#### Data section

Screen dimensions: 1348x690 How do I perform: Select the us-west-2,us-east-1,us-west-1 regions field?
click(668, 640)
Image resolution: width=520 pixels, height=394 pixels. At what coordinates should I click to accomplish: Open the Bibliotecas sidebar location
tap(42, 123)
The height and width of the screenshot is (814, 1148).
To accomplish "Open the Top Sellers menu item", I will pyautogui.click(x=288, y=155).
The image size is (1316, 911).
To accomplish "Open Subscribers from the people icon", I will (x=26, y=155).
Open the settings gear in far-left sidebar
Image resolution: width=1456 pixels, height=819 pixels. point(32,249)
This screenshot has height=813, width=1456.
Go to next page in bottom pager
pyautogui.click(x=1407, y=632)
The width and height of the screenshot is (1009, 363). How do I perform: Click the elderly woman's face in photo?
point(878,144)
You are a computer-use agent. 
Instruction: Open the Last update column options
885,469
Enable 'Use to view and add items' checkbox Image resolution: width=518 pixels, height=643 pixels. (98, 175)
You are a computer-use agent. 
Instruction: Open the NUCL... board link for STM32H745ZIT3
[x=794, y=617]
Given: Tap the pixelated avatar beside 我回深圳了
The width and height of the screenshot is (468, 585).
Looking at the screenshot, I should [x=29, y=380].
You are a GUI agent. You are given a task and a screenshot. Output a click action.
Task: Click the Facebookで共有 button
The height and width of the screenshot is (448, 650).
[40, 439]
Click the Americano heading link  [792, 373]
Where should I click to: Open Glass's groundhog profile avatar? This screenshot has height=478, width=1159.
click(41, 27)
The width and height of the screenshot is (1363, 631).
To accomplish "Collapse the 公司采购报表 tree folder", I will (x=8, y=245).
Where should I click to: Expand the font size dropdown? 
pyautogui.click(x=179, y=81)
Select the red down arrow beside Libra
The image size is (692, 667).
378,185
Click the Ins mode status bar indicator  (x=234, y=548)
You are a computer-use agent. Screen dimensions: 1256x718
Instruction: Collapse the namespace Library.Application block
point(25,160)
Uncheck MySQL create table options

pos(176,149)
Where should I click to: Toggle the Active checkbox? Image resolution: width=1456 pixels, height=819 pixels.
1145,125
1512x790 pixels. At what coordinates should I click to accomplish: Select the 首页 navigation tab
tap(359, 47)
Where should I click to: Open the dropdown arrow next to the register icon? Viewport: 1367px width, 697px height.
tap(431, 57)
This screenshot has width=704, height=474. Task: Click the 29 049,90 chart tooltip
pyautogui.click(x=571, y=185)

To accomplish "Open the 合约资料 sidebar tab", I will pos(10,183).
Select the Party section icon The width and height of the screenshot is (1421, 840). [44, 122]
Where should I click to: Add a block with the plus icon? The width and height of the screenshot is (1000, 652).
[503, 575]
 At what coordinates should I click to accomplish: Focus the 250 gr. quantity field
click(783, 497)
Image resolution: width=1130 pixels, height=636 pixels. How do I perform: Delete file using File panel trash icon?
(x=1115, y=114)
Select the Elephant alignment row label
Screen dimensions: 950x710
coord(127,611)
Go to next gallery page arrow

########

*Task statement:* Copy the entries again word for word, from the line with "Given: Tap the pixelated avatar beside 我回深圳了" up to and including the line with "point(25,160)".

*Problem solution:*
Given: Tap the pixelated avatar beside 我回深圳了
The width and height of the screenshot is (468, 585).
Looking at the screenshot, I should [x=29, y=380].
You are a GUI agent. You are given a task and a screenshot. Output a click action.
Task: Click the Facebookで共有 button
The height and width of the screenshot is (448, 650).
[40, 439]
Click the Americano heading link  [792, 373]
Where should I click to: Open Glass's groundhog profile avatar? This screenshot has height=478, width=1159.
click(41, 27)
The width and height of the screenshot is (1363, 631).
To accomplish "Collapse the 公司采购报表 tree folder", I will (x=8, y=245).
Where should I click to: Expand the font size dropdown? 
pyautogui.click(x=179, y=81)
Select the red down arrow beside Libra
The image size is (692, 667).
378,185
Click the Ins mode status bar indicator  (x=234, y=548)
You are a computer-use agent. Screen dimensions: 1256x718
Instruction: Collapse the namespace Library.Application block
point(25,160)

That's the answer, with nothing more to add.